(INPUT DATA Opens)

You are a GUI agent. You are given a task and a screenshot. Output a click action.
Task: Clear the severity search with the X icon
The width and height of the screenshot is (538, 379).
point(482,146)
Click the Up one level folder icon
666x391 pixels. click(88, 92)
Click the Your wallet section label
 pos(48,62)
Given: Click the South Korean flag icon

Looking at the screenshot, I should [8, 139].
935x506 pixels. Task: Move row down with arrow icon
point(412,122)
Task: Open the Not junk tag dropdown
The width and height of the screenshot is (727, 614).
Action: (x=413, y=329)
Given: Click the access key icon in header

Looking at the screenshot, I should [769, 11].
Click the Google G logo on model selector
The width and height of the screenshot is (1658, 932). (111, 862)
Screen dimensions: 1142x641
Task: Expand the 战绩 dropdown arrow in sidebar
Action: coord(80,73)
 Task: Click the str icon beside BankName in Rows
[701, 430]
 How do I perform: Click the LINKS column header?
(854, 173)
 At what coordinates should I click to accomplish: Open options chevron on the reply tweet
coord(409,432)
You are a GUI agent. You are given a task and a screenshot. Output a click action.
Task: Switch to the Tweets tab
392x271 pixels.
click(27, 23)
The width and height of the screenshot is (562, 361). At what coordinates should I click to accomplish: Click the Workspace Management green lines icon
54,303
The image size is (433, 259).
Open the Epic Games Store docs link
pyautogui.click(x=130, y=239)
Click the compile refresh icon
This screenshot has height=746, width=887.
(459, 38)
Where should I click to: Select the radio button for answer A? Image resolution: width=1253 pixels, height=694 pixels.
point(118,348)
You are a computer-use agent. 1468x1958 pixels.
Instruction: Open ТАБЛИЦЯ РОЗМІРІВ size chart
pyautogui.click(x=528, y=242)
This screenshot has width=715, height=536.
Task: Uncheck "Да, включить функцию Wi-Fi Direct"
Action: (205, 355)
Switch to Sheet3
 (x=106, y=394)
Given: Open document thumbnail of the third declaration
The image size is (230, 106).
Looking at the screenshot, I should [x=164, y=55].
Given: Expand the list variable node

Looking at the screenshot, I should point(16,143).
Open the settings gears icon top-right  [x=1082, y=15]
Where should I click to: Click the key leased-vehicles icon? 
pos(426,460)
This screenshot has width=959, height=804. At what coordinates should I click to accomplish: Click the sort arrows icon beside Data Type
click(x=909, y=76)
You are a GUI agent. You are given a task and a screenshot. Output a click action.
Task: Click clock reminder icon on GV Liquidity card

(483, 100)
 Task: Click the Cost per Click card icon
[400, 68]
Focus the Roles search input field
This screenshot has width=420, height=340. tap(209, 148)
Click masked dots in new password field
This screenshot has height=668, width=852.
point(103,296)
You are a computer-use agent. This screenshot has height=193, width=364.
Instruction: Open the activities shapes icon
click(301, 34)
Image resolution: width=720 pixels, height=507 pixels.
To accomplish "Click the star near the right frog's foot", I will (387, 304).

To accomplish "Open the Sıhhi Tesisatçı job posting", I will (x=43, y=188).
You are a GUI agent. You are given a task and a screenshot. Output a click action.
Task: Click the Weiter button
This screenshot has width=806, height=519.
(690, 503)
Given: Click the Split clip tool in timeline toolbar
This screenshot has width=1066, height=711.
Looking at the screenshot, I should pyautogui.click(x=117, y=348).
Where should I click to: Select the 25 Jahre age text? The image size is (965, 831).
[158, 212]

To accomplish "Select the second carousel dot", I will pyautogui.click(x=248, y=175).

(INPUT DATA Closes)

### TASK INSTRUCTIONS:
Repeat the material above in full, quoting it exactly.

### WRITTEN RESPONSE:
You are a GUI agent. You are given a task and a screenshot. Output a click action.
Task: Clear the severity search with the X icon
The width and height of the screenshot is (538, 379).
point(482,146)
Click the Up one level folder icon
666x391 pixels. click(88, 92)
Click the Your wallet section label
 pos(48,62)
Given: Click the South Korean flag icon

Looking at the screenshot, I should [8, 139].
935x506 pixels. Task: Move row down with arrow icon
point(412,122)
Task: Open the Not junk tag dropdown
The width and height of the screenshot is (727, 614).
Action: (x=413, y=329)
Given: Click the access key icon in header

Looking at the screenshot, I should [769, 11].
Click the Google G logo on model selector
The width and height of the screenshot is (1658, 932). (111, 862)
Screen dimensions: 1142x641
Task: Expand the 战绩 dropdown arrow in sidebar
Action: coord(80,73)
 Task: Click the str icon beside BankName in Rows
[701, 430]
 How do I perform: Click the LINKS column header?
(854, 173)
 At what coordinates should I click to accomplish: Open options chevron on the reply tweet
coord(409,432)
You are a GUI agent. You are given a task and a screenshot. Output a click action.
Task: Switch to the Tweets tab
392x271 pixels.
click(27, 23)
The width and height of the screenshot is (562, 361). At what coordinates should I click to accomplish: Click the Workspace Management green lines icon
54,303
The image size is (433, 259).
Open the Epic Games Store docs link
pyautogui.click(x=130, y=239)
Click the compile refresh icon
This screenshot has height=746, width=887.
(459, 38)
Where should I click to: Select the radio button for answer A? Image resolution: width=1253 pixels, height=694 pixels.
point(118,348)
You are a computer-use agent. 1468x1958 pixels.
Instruction: Open ТАБЛИЦЯ РОЗМІРІВ size chart
pyautogui.click(x=528, y=242)
This screenshot has width=715, height=536.
Task: Uncheck "Да, включить функцию Wi-Fi Direct"
Action: (205, 355)
Switch to Sheet3
 (x=106, y=394)
Given: Open document thumbnail of the third declaration
The image size is (230, 106).
Looking at the screenshot, I should [x=164, y=55].
Given: Expand the list variable node

Looking at the screenshot, I should point(16,143).
Open the settings gears icon top-right  [x=1082, y=15]
Where should I click to: Click the key leased-vehicles icon? 
pos(426,460)
This screenshot has width=959, height=804. At what coordinates should I click to accomplish: Click the sort arrows icon beside Data Type
click(x=909, y=76)
You are a GUI agent. You are given a task and a screenshot. Output a click action.
Task: Click clock reminder icon on GV Liquidity card

(483, 100)
 Task: Click the Cost per Click card icon
[400, 68]
Focus the Roles search input field
This screenshot has width=420, height=340. tap(209, 148)
Click masked dots in new password field
This screenshot has height=668, width=852.
point(103,296)
You are a computer-use agent. This screenshot has height=193, width=364.
Instruction: Open the activities shapes icon
click(301, 34)
Image resolution: width=720 pixels, height=507 pixels.
To accomplish "Click the star near the right frog's foot", I will (387, 304).

To accomplish "Open the Sıhhi Tesisatçı job posting", I will (x=43, y=188).
You are a GUI agent. You are given a task and a screenshot. Output a click action.
Task: Click the Weiter button
This screenshot has width=806, height=519.
(690, 503)
Given: Click the Split clip tool in timeline toolbar
This screenshot has width=1066, height=711.
Looking at the screenshot, I should pyautogui.click(x=117, y=348).
Where should I click to: Select the 25 Jahre age text? The image size is (965, 831).
[158, 212]

To accomplish "Select the second carousel dot", I will pyautogui.click(x=248, y=175).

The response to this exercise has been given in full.